Known gap: no per-tool truncation strategy

The current pruner applies one strategy (head+tail with 60/40 split) to every tool. A future improvement would be a per-tool truncation dispatch:

  • grep / search_files — slice to the top-N matches by a relevance score instead of by position.
  • list_directory — sort-and-truncate by path-relevance to the active file.
  • project_knowledge_search — already has its own top-K in the tool; a per-tool smaller budget would let the pruner drop additional matches past N.

Tracked as an open item. Until then, tuning maxToolResultTokens upward is the escape hatch for workloads that exercise truncation-hostile tools heavily.

Observability

The pruner emits a PruneStats object on every request:

  • truncatedBytes — total bytes dropped by head+tail truncation.
  • dedupedBytes — total bytes saved by dedup (back-references).
  • whitespaceBytes — total bytes saved by whitespace collapse.
  • truncatedByTool — per-tool breakdown of truncation (e.g., { read_file: 12000, run_command: 4000 }).

When any of these is non-zero, formatPruneStats(stats) emits a one-line summary to the SideCar output channel (console.info). Users who see “did the pruner eat my error message?” can look at the log to answer conclusively.

Termination paths

The loop can exit via any of:

  • Natural end: model produced no tool calls and no hook wanted to reprompt.
  • Plan mode: first iteration completed, onPlanGenerated fired for user approval.
  • Iteration cap: state.iteration >= state.maxIterations.
  • Abort: signal.aborted between iterations or mid-stream.
  • Budget exhaustion: applyBudgetCompression couldn’t fit under maxTokens.
  • Burst cap: too many tools attempted in one iteration.
  • Cycle detected: same tool+args tuple seen too many times in the recent ring.
  • Timeout: a single stream turn exceeded sidecar.requestTimeout.
  • Checkpoint refused: onCheckpoint returned false.

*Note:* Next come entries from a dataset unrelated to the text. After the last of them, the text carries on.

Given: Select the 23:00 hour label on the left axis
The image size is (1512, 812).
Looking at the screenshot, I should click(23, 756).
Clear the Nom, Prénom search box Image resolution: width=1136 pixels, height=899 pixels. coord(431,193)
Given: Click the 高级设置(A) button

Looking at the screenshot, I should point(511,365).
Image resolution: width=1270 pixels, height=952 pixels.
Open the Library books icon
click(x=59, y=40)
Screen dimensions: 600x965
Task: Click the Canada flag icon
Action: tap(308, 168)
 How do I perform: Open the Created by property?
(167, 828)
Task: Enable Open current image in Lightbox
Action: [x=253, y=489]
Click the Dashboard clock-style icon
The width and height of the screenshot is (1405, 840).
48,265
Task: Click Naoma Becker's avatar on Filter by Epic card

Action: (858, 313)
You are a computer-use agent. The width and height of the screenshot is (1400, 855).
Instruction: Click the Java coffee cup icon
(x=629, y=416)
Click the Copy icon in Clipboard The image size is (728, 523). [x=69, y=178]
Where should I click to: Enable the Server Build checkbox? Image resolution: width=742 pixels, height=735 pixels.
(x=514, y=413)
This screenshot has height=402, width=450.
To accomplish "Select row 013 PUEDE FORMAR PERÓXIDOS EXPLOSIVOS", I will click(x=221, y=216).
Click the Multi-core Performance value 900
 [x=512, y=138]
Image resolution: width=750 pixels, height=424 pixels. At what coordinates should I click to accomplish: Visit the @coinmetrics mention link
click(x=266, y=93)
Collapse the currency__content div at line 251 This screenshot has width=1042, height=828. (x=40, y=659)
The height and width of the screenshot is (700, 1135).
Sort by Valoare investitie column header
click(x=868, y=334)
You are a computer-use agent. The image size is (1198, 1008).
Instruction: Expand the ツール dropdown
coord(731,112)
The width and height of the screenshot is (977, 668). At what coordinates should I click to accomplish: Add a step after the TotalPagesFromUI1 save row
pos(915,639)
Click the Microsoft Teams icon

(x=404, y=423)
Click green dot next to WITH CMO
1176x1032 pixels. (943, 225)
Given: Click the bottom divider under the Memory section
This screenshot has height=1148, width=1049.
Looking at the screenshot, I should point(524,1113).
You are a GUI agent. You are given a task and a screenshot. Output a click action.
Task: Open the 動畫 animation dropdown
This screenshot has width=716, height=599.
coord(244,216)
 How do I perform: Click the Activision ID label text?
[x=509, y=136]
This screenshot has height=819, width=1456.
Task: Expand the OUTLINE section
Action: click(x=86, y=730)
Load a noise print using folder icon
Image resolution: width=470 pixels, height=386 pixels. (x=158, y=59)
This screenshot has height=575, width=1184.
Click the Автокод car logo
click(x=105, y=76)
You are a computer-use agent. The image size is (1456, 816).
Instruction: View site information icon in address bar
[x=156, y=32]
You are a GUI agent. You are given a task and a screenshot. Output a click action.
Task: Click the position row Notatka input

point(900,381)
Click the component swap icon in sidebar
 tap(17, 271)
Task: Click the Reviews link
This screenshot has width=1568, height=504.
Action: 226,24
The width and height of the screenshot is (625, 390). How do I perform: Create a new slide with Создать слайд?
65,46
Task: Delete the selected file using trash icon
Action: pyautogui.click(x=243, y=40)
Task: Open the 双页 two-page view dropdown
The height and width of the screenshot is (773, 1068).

All paths route through finalize(state, callbacks) which emits the final onDone callback and synthesizes next-step suggestions.

Per-run isolation

options.toolRuntime is a per-run ToolRuntime carrying the persistent shell session + symbol-graph reference. BackgroundAgentManager creates a fresh ToolRuntime per run and disposes it in finally so parallel background agents don’t share a shell — two agents both doing cd or export would otherwise trample each other. options.cwdOverride pins every tool call’s working directory, used by Shadow Workspaces to route fs writes into an ephemeral git worktree.